A: We took a break, and then we made the waxworm cookies. Waxworms are harder. They come in a bed of sawdust, and you have to freeze them and then sort them out from the sawdust—but do it quickly, because they thaw very quickly. After a while, it became very clear that these were caterpillar larvae—they’re actually the larvae of the wax moth. They had a soft, squishy texture, very much like maggots. If my friends hadn’t had to handle the raw larvae, I think they might have enjoyed the cookies more.
Q: Wow. How did the waxworm cookies taste?
A: To me, they truly did taste like walnuts. The texture was chewy, like old, stale walnuts. I thought, These are cookies that I would pretty much eat. I’m not sure that Jocelyn or Kami would, but Kathleen asked, Where do I get these? Not as a joke, either—she wanted to make them for her friends.
Q: So . . . are you a committed entomophagist now?
A: Intellectually I’m on board, but I still have the very American reaction of, eeeww, that’s a bug. I get why bug eating is good, I’m behind it 100%, but then there’s the reality of maggots in my hand. I think this conflict parallels some of what Will is dealing with, becoming friends with someone who is ethnically different. There’s the idealism that everyone should be treated equally—but then Will makes assumptions about Eloy, like that he’s poor, when in reality Eloy is better off than Will. Will has to think about where his assumptions come from, and he has these mini-confrontations with himself throughout the book. He knows what’s right, but that space between knowing the right thing and doing the right thing can feel pretty wide sometimes.
BIO
Rebecca Petruck is the author of the middle grade novels Steering Toward Normal (Amulet, 2014) and Will Nolan Eats Bugs (Amulet, Fall 2017). Steering Toward Normal is a Blue Ribbon winner as a Best Book of 2014 by the BCCB, an American Booksellers Association Indies Introduce New Voices selection, as well as a Kids Indie Next List title. Vanity Fair's Hollywood dubbed it a "book we'd like to see made into a film," and the L.A. Times included Steering Toward Normal in its Summer Books Preview.

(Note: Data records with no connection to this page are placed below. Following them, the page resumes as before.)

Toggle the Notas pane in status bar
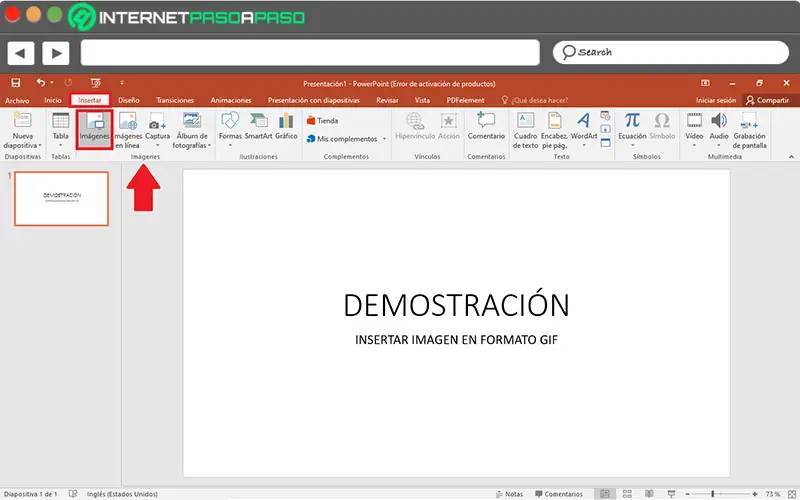Image resolution: width=800 pixels, height=500 pixels. point(509,494)
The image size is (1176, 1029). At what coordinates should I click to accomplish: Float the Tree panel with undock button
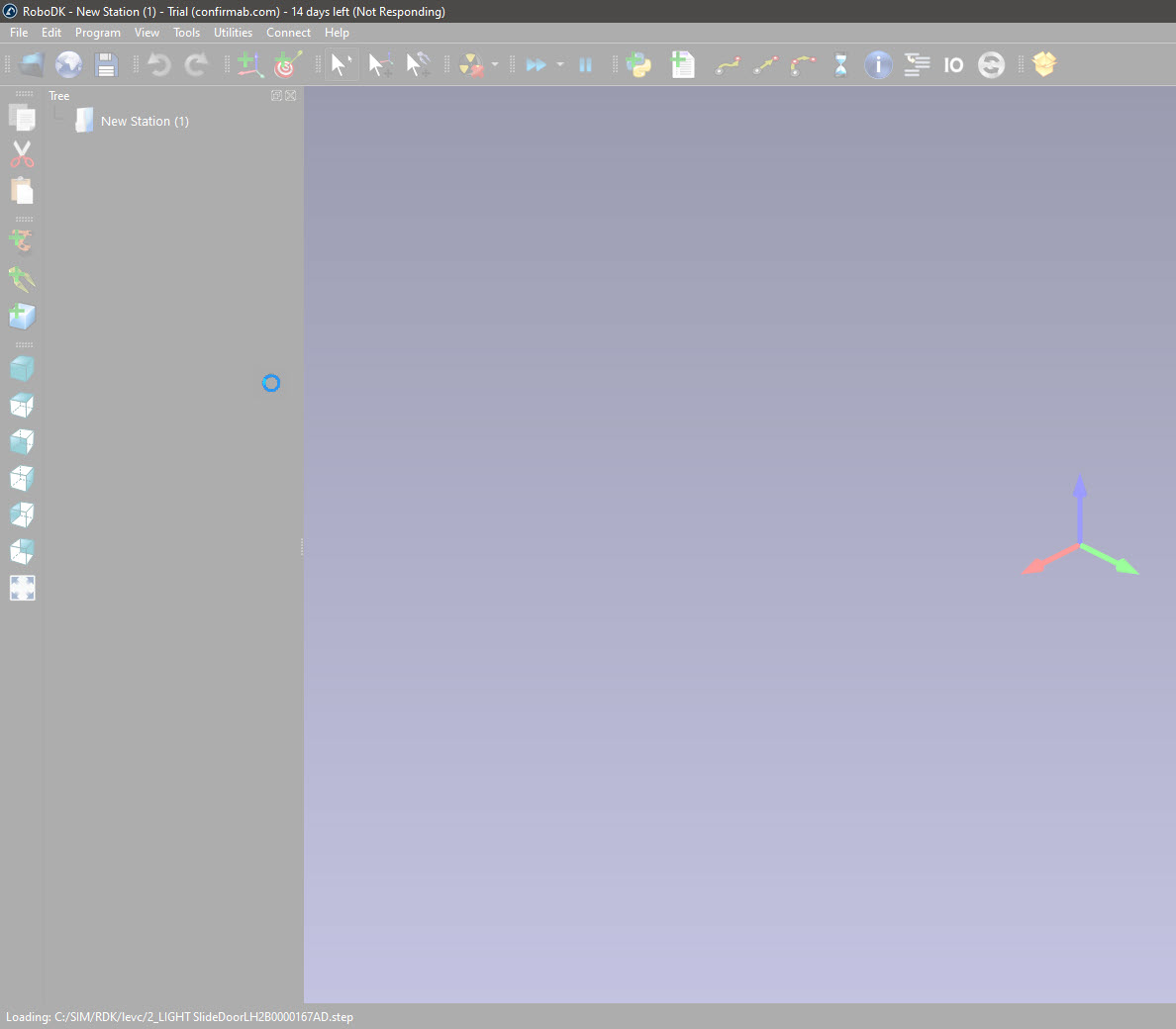[276, 96]
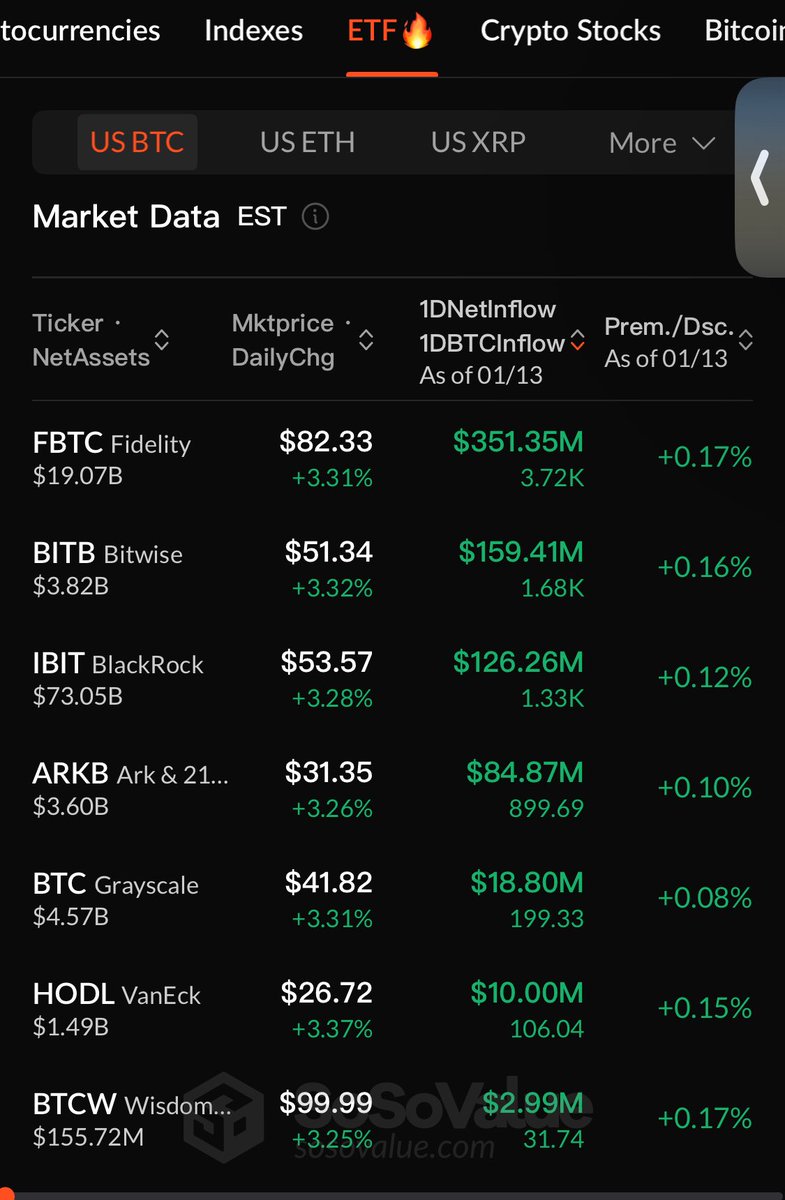This screenshot has height=1200, width=785.
Task: Open the side panel arrow handle
Action: 760,177
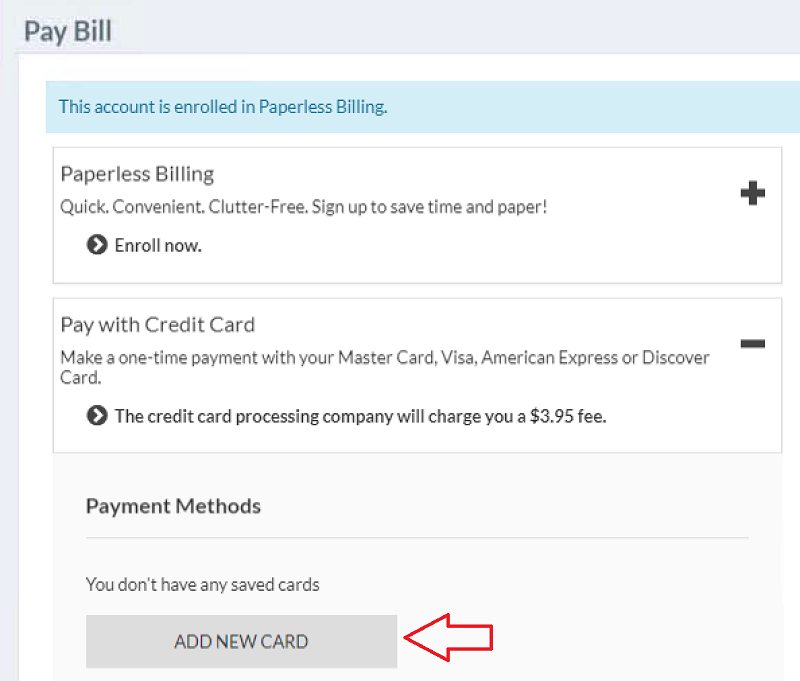
Task: Click the arrow icon beside the $3.95 fee notice
Action: click(97, 415)
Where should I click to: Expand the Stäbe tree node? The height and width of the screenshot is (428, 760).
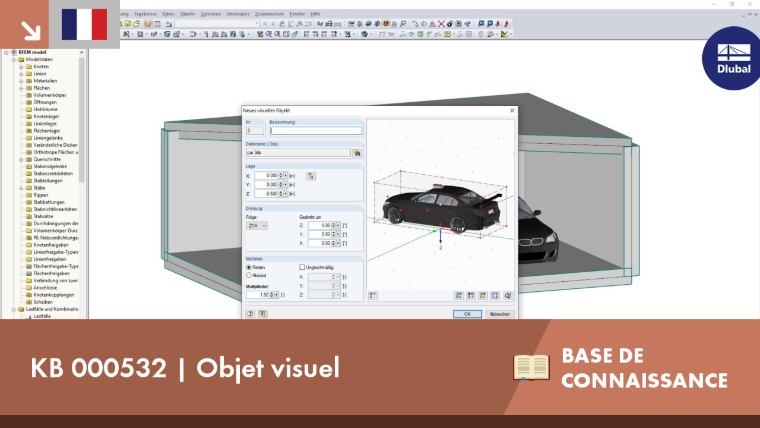point(21,188)
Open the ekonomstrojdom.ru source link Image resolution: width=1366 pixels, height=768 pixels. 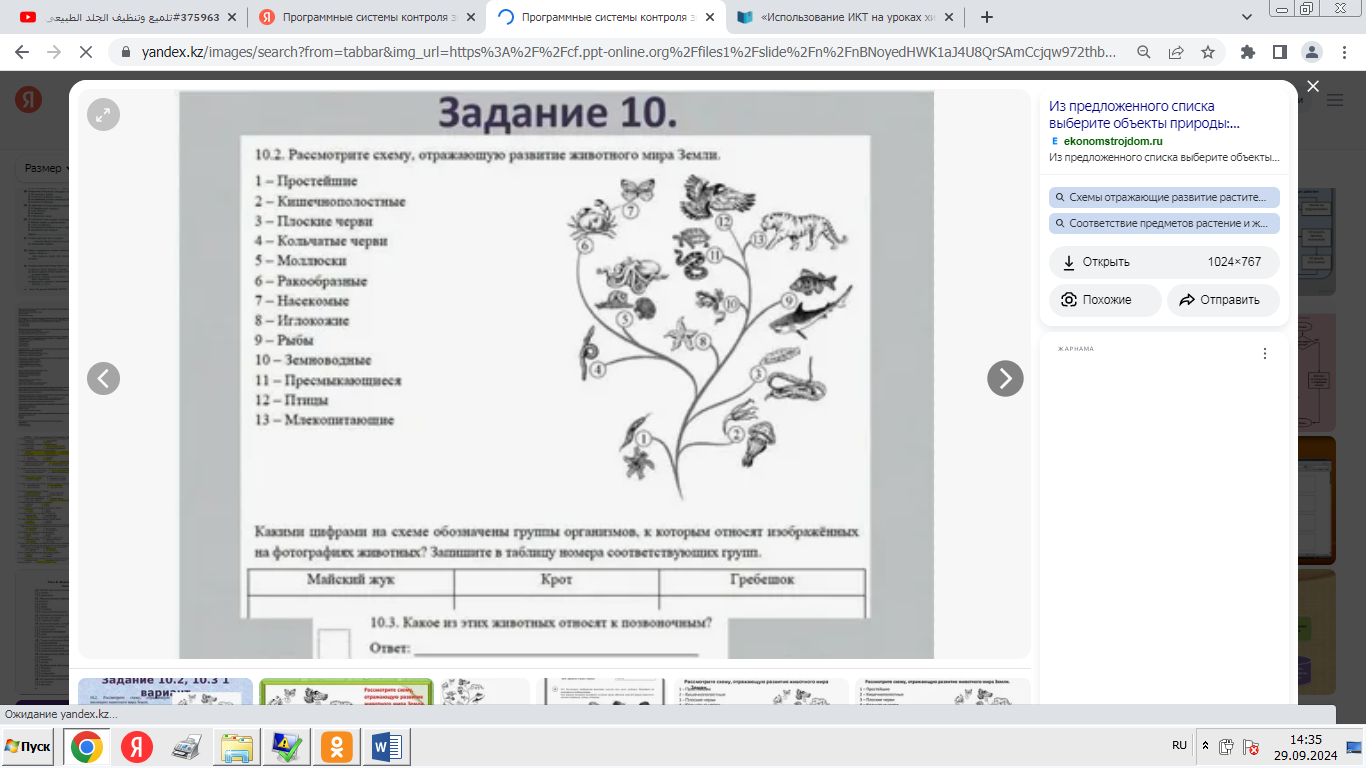click(1112, 141)
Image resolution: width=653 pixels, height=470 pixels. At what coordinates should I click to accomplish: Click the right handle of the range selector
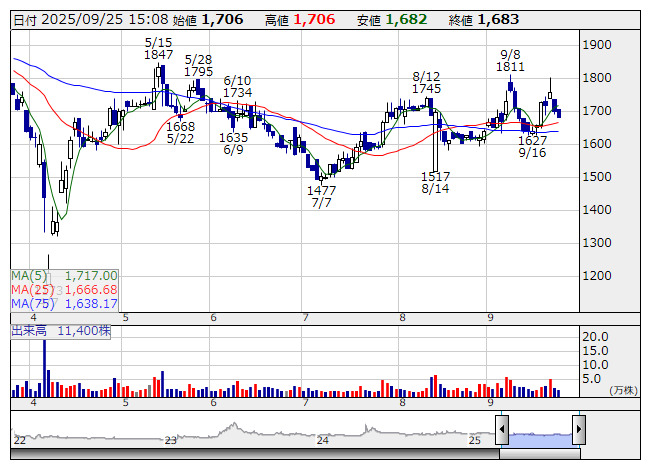point(578,430)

Rebecca is a Minnesota girl, though she also has lived in Louisiana, Mississippi, New York, England, Connecticut and, currently, North Carolina. A former member of 4-H, she was also a Girl Scout, a cheerleader, and competed in MathCounts. She holds an MFA in Creative Writing, Fiction, from UNC Wilmington, and is represented by Kate Testerman of kt literary.
How far would you go to research a book? For her upcoming book, Will Nolan Eats Bugs (Amulet, Fall 2017) I think it’s fair to say that writer Rebecca Petruck went all the way.
Q: What gave you the idea to write Will Nolan Eats Bugs?
A: I’d read a short article in National Geographic about how the United Nations was recommending that we eat more bugs. They suggested eight tasty bugs to try. The moment I read it I thought, “That’s middle grade! I have to write a story!” I was sold on the idea of entomophagy (eating insects as food), and the UN’s point that raising insects requires far fewer resources than raising plant-based foods, and chickens, pigs and cows. It takes very few resources, but produces lots of food that is nutritionally beneficial. Bug-eating is a responsible thing to do for the planet.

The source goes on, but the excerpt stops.